Вильям Питт, оставивший в истории, несомненно, более глубокие следы, чем Фридрих, определил истинный характер Семилетней войны в следующих словах: «Германия была лишь полем битвы, на котором был брошен жребий о судьбах Северной Америки и Ост-Индии». Это сухое признание английского министра стоит несравненно выше глубокомысленной мудрости историка Ранке, заявившего, что Фридрих якобы вступил в Семилетнюю войну с целью помешать французскому вторжению в Германию; его ученик Зибель углубил затем эту мудрость до заявления, что прусский король навлек на себя ужасающие опасности Семилетней войны лишь для того, чтобы помешать Бельгии, а следовательно, и левому берегу Рейна, сделаться французскими.

Нечто подобное писал покойный главный директор прусского государственного архива, хотя ему совсем не следовало рыться в этом архиве, а лишь перелистать давно опубликованную «Историю моего времени», написанную королем, где находится дословно следующее место: «Стоит лишь взять в руки географическую карту, чтобы убедиться, что естественные границы этой монархии (французской) распространяются до Рейна, течение которого, кажется, именно и предназначено для того, чтобы отделять Францию от Германии, — определять ее границы и служить пределом ее владычества». Так писал король в 1746 г., а через 10 лет после этого он бросился в опустошительную войну, чтобы защитить левый берег Рейна от жадности французов.

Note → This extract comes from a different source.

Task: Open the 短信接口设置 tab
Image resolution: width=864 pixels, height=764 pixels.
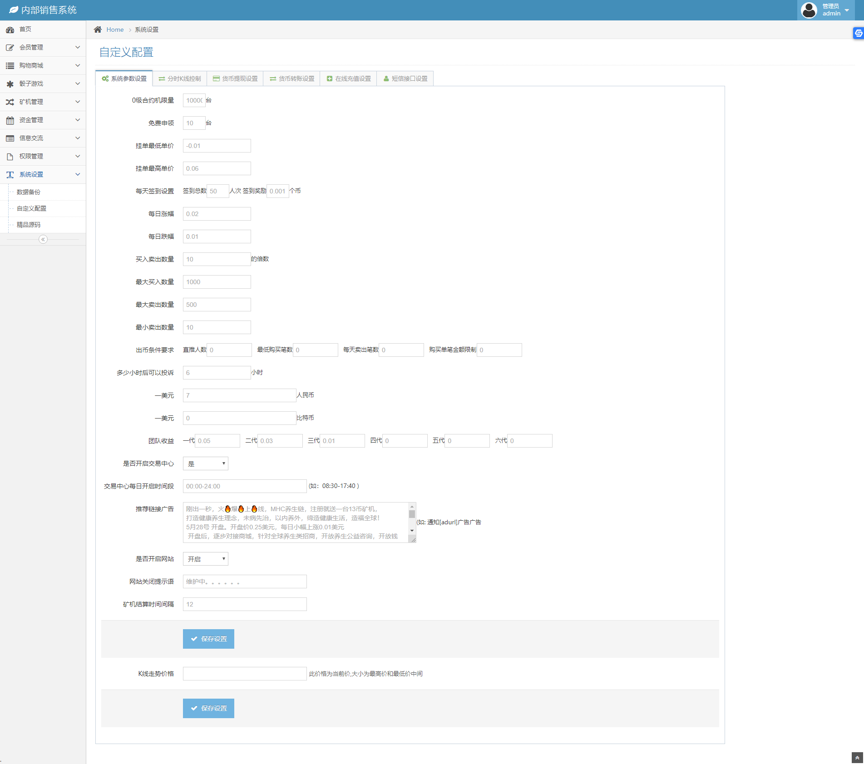Action: pos(405,79)
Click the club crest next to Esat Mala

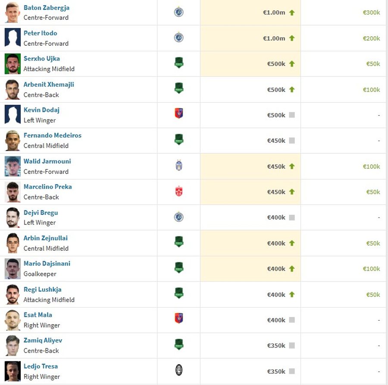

Ранке, «несравненный» историк, идеалистические исторические построения которого используют обыкновенно против исторического материализма, просто переворачивает факты вверх ногами, утверждая, что Фридрих вступил в Семилетнюю войну потому, что стремился помешать французскому вторжению в Германию. Это совершенно противоречит истине. Фридрих вступил в Семилетнюю войну потому, что ему не удалось спровоцировать французов на вторжение в Германию.

Когда конфликт между Англией и Францией из-за Америки обострился, Фридрих пригласил в один прекрасный день, весной 1755 г., французского посла из Берлина в Потсдам и сказал ему в преднамеренно лаконически-резком тоне: «Знаете ли, сударь, какое я принял бы при существующем положении решение, если бы я был французским королем? После того как англичане своим поведением на Средиземном море показали свою враждебность к Франции, я отправил бы в Вестфалию значительный корпус войск, чтобы бросить его затем непосредственно в герцогство Ганновер. Это единственное средство заставить Англию сделаться посговорчивее». Сказав это, он оставил смущенного посланника, который в своем донесении в Версаль представил джентльменские эпитеты, которыми король щедро наградил своего английского дядюшку. Так как это не имело действия, то прусским королем была издана инструкция, предписавшая прусскому послу в Париже предложить «от себя» французскому правительству поход в Ганновер.

Правда, на основании этого нельзя думать, что, не руководствуясь национальными мотивами, приписываемыми ему Ранке и Зибелем, король выступает в худшем свете. Если бы он действовал по этим мотивам, что исключается фактическим положением вещей, он был бы Дон-Кихотом своего времени. Наоборот, то, что он делал в действительности, делает честь его политической прозорливости: он пошел по единственному пути, которым можно было помешать возникновению из пламени войны, загоревшейся в американских лесах, европейского пожара.